Gov. Kathleen Sebelius has already declared Kiowa County a disaster area, Watson said.

Red Cross spokeswoman Andrea Anglin said Greensburg had no electricity, gas or running water.

At least 400 residents had been moved by bus to shelters -- in Haviland to the east and Mullinville and Bucklin to the south, Anglin said.

Greensburg looks like images of the aftermath of atomic bombs in Japan during World War II, Roberts said.

"It just looks like ground zero," he said.

A curfew is in place overnight starting at 8 p.m. (9 p.m. ET). About 40 National Guard troops will provide security, Watson said.

Rescue crews have pulled some people alive from the rubble, and more are expected to be found in upcoming days, Hewitt said. He did not give an exact number of those found Saturday. (Watch tornado survivors climb out of damaged building Video)

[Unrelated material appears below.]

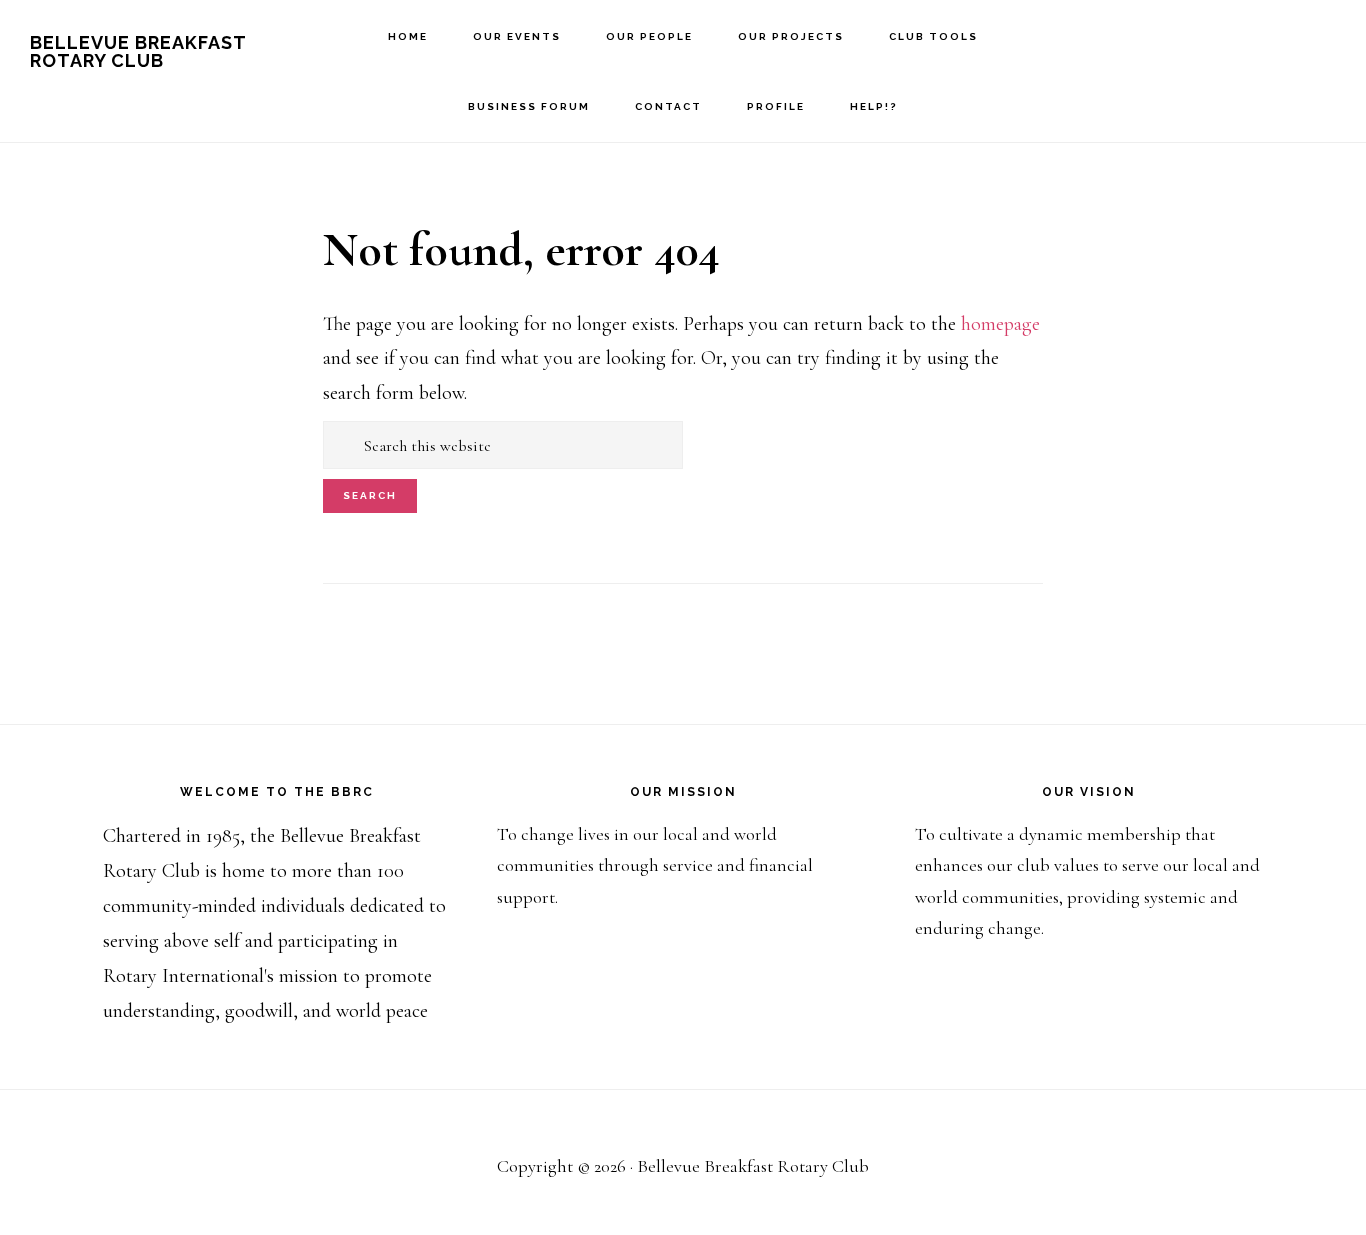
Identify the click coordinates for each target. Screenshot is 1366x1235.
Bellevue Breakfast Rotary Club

Rescue efforts were hampered by debris, some of which has caused flat tires. Knoefel said many of the first responders "are in shock" and are dealing with the mental toll of having lost homes themselves.

Communication lines were down and cell phone service was intermittent, Sebelius said.

Greensburg is best known for having the world's largest hand-dug well and being home to a 1,000-pound pallasite meteorite. After the storm, the structure around the well was gone, and there were reports the meteorite was missing.
Treating the injured

"We still unfortunately don't know how many people are actually going to be confirmed as fatalities," Sebelius said. "We know in addition to the nine that there are a number of people very critically injured, but we're still searching for residents."

The storm collapsed one of the wings of Greensburg's Kiowa County Memorial Hospital, trapping 30 people who were later rescued with minor injuries, said Sharon Watson of the Kansas Emergency Management Agency .

More than 60 people were taken to hospitals in neighboring towns. Four were listed in intensive care at two Wichita hospitals.